◆ **Consigne**
Recopiez mot pour mot le passage de l'extrait du document qui va de « Pour Comprendre » jusqu'à « significativement plus élevé. ».

◆ **Extrait du document**
Toutefois, cette opération de calcination menée au quartier Bépanda n’est pas sans conséquence. Les travailleurs évoquent notamment l’insécurité qui règne à cet endroit. Ils soutiennent que leurs cargaisons sont souvent dérobées dans la nuit par certaines personnes, qui viendraient d’autres décharges. « Si tu déposes un sac et que tu ne le classes pas avant de partir, le matin, tu vas constater que les propriétaires sont venus récupérer leurs biens », déplore l’un d’eux. Les travailleurs parlent aussi de la collecte des os, qui devient de plus en plus difficile à cause de « l’agrandissement du secteur ». Certains bouchers à la recherche du « meilleur gain », disent-ils, ne respectent plus leurs engagements. Ils évoquent ainsi des problèmes de ravitaillement, auxquels s’ajouterait la rareté de la clientèle.
Ces ossements amassés dans des gros sacs ne sont pas faciles à transporter. L’eau qui ruisselle des sacs lors du transport, coule sur le torse du porteur jusqu’à destination. Ce liquide serait à l’origine de nombreux désagréments de la peau. Chose curieuse, ces débrouillards n’ont aucun élément de protection. Les asticots qui côtoient ces ossements ne les empêchent pas de ramasser, de trier et de les classer pour en former un grand carré. Les odeurs nauséabondes qui se répandent dans cet emplacement sont désormais leur compagnon. « Ce métier, c’est notre gagne-pain, on ne peut pas dire qu’on va contourner les risques. Nous devons faire avec, faute de mieux », soutient Séverin.
Pour Comprendre
L’incinération en plein air est un danger de mort
Selon une étude réalisée par la fédération départementale pour l’environnement de Corrèze en France, l’incinération aggrave de manière très importante la toxicité des déchets au lieu de les rendre inoffensifs, à tel point qu’il a fallu fermer 170 incinérateurs en France en l’espace de six ans. Pour cause des incinérations, le taux de cancer est significativement plus élevé.
Cancérigènes, les émanations de fumée affaiblissent le système immunitaire.
Les mâchefers sont des cendres de l’incinération qui contiennent de nombreux métaux lourds ainsi que des dioxines; ces dernières sont reconnues comme faisant partie des 10 substances les plus toxiques sur terre. L’impact des dioxines sur la santé est bien plus important que ce que l’on avait supposé, même à de très faibles doses, et en particulier chez les f tus et les nourrissons allaités au sein.
Contrairement aux produits toxiques traditionnels, la dioxine attaque et modifie le génome des cellules, pouvant transmettre des altérations lourdes à la descendance des personnes contaminées. L’incinération anarchique et en plein air produit 240 fois plus de dioxine que ce qui est autorisé aujourd’hui (0,1 mg par mètre cube de fumée).

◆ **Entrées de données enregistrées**
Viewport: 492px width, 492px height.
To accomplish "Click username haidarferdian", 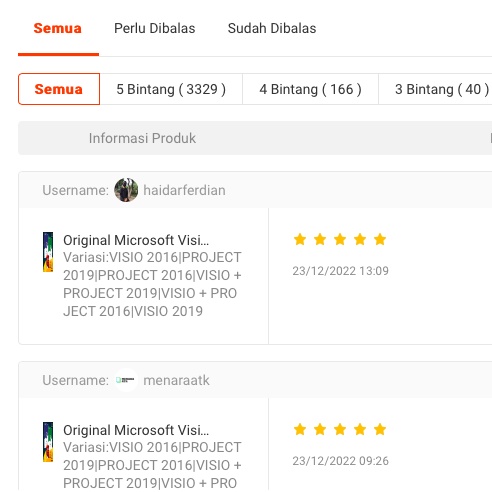I will (x=184, y=190).
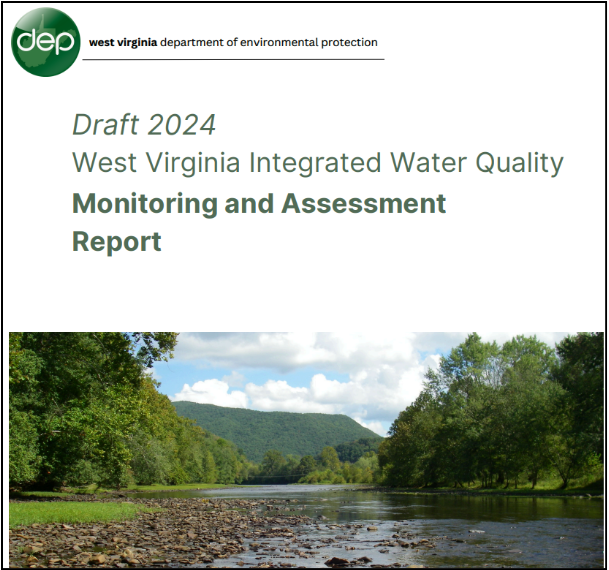Click the green grass patch in the photo

60,511
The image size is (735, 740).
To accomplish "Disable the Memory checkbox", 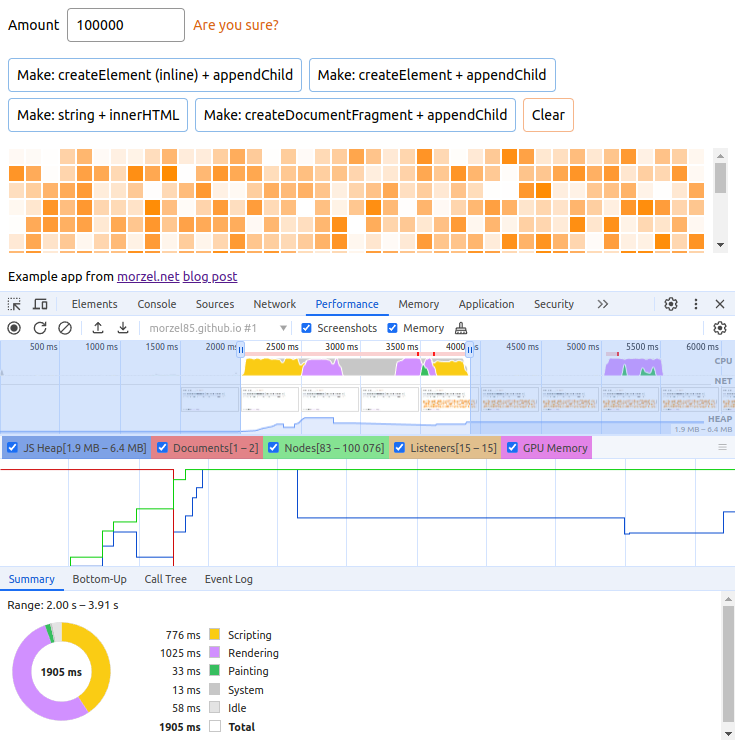I will 393,328.
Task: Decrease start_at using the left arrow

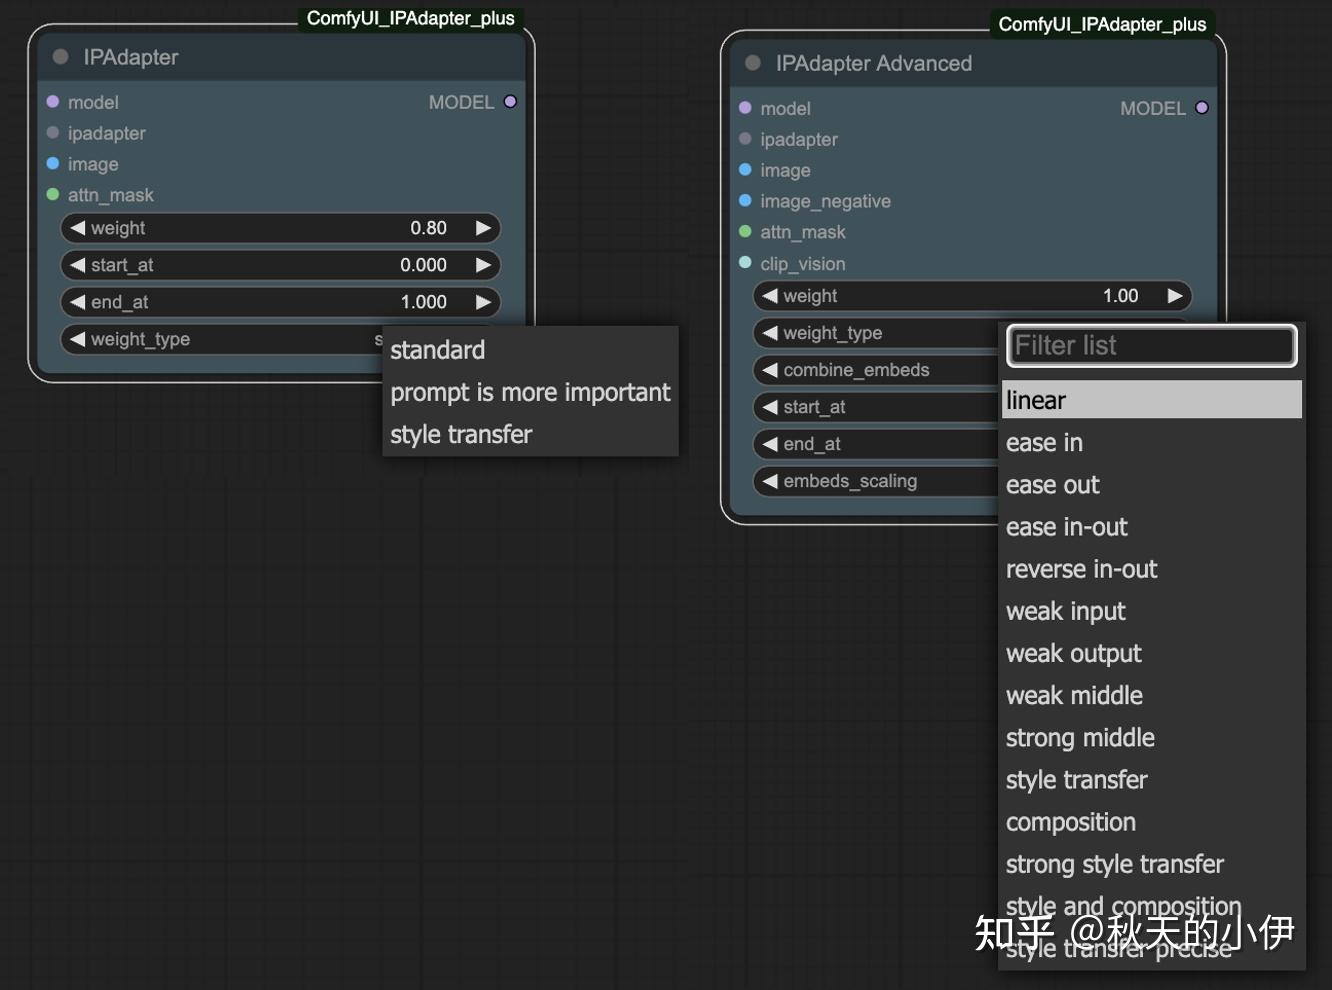Action: pos(78,265)
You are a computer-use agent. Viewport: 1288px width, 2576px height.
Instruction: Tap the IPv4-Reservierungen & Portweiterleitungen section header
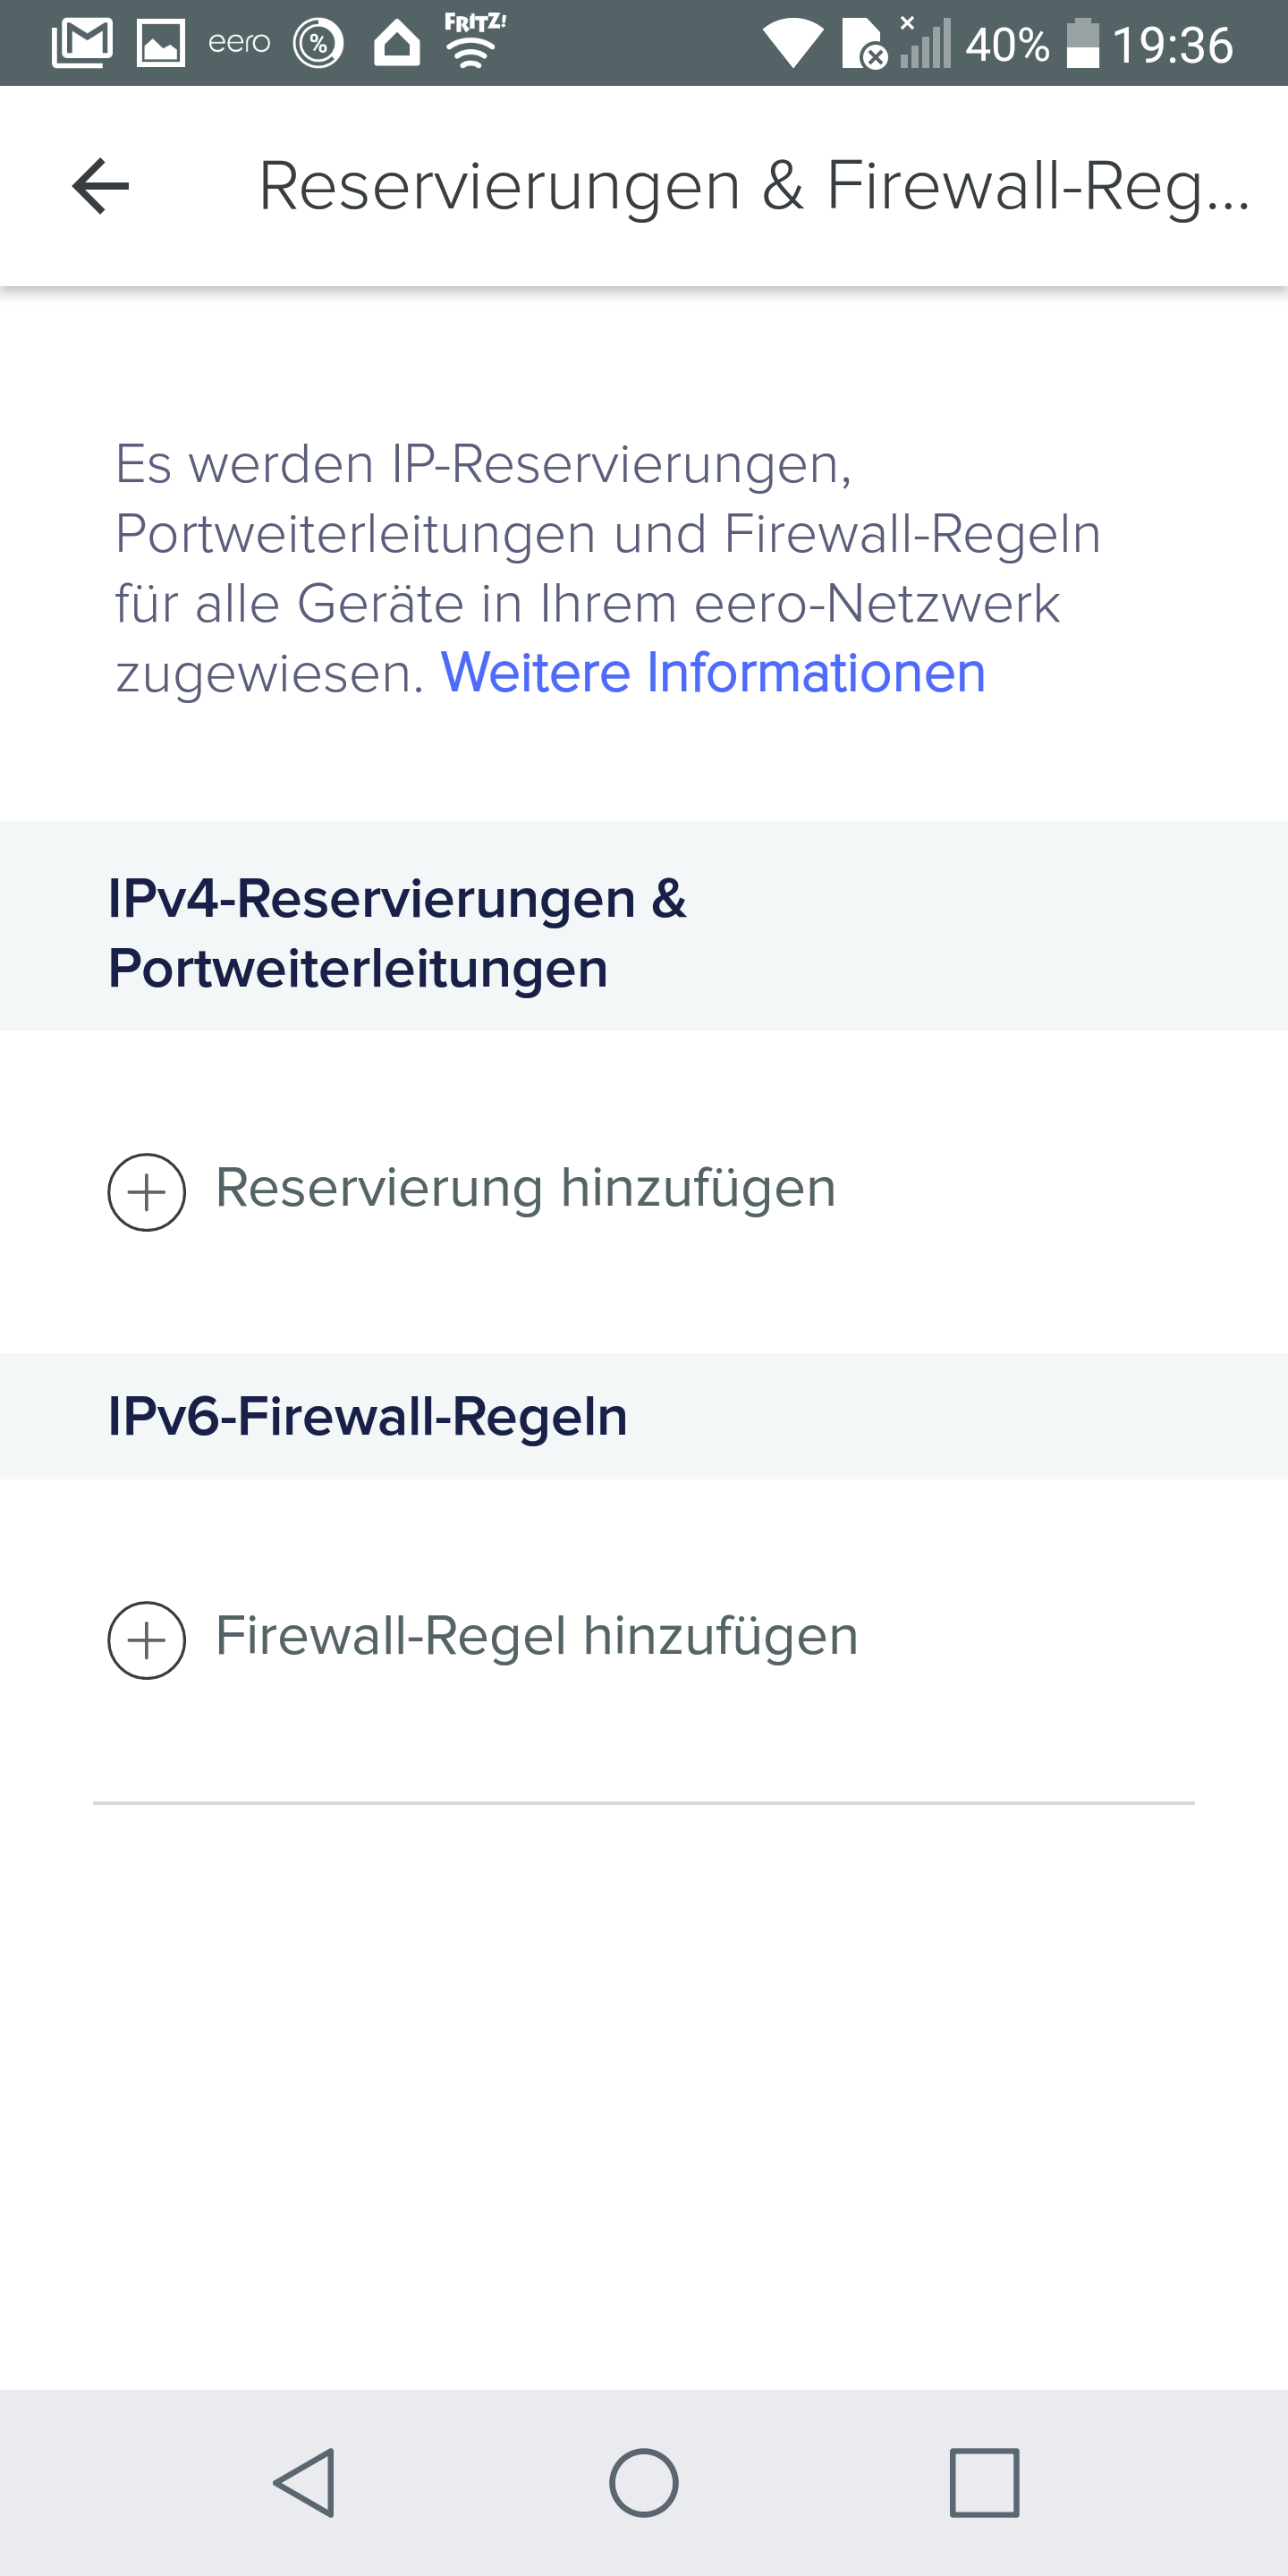[x=397, y=932]
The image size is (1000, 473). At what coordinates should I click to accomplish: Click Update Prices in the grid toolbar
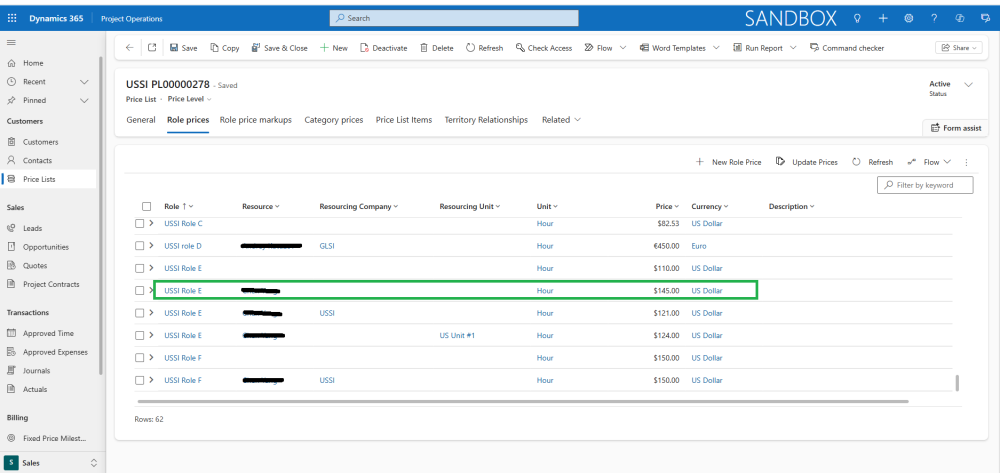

◆ **Corrigé**
Pour Comprendre
L’incinération en plein air est un danger de mort
Selon une étude réalisée par la fédération départementale pour l’environnement de Corrèze en France, l’incinération aggrave de manière très importante la toxicité des déchets au lieu de les rendre inoffensifs, à tel point qu’il a fallu fermer 170 incinérateurs en France en l’espace de six ans. Pour cause des incinérations, le taux de cancer est significativement plus élevé.